Una de las notas de gracia de This is Seafood es la forma en que se presenta su comida: un empleado abrirá cada contenedor para que usted lo inspeccione y para que usted lo personalice con las diversas salsas y mezclas de condimentos disponibles en las cocteleras en el mostrador. . Karen comenzó este proceso en Alabama, donde la gente viajaba muchas millas para comprar su comida. Ella nunca quiso que se sorprendieran o desilusionaran cuando finalmente abrieran sus contenedores.

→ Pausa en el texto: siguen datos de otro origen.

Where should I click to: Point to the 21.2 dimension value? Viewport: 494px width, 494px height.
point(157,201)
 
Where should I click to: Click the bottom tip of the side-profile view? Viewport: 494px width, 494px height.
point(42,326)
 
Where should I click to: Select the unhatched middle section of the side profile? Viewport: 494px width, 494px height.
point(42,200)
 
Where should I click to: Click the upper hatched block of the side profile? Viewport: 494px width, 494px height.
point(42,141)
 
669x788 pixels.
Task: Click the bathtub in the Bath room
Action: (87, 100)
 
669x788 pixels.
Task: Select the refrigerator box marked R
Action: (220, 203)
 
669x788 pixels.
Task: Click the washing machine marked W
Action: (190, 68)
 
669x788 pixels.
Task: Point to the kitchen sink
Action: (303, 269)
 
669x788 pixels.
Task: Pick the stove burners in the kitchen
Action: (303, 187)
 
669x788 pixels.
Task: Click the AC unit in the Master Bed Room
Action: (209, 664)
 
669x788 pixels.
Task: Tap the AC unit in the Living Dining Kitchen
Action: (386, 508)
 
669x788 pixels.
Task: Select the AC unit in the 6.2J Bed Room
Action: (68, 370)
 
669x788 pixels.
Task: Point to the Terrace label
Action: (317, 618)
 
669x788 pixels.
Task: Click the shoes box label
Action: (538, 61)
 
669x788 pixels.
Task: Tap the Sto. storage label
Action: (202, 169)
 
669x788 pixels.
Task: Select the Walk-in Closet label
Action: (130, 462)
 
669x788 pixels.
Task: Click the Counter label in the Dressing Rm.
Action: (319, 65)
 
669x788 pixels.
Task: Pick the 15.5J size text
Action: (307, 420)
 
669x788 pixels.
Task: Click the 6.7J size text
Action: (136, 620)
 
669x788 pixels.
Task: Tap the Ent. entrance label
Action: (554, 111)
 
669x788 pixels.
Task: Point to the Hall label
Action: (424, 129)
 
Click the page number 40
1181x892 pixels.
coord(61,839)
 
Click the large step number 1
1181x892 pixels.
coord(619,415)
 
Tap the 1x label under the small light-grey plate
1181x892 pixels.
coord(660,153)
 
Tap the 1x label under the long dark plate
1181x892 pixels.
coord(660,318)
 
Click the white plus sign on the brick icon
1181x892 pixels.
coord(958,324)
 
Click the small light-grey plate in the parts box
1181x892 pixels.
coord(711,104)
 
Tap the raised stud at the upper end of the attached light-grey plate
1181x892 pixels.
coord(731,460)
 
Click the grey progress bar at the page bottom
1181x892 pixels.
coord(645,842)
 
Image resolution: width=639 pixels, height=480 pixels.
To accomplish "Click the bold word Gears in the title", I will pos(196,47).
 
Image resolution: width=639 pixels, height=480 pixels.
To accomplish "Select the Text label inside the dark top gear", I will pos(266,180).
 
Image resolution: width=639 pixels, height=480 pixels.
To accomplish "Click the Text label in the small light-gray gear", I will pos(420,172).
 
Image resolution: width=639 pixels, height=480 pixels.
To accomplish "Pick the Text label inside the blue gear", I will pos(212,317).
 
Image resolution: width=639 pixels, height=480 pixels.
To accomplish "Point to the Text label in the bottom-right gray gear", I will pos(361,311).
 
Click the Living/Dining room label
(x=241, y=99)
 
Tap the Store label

Pensé en esta interacción. Es tan contrario a las primeras experiencias de Karen en China, donde muchos no tienen autonomía. En This is Seafood, usted tiene el control de todo lo que cruza el mostrador y llega a sus manos. Cada pedido tiene su propio representante, y ese eres tú.

Las horas: 11 a 22 horas de lunes a jueves; 11 am a 11 pm viernes y sábado; mediodía a 9 pm el domingo.

Precios: $1.89 a $62.99 para todos los elementos del menú.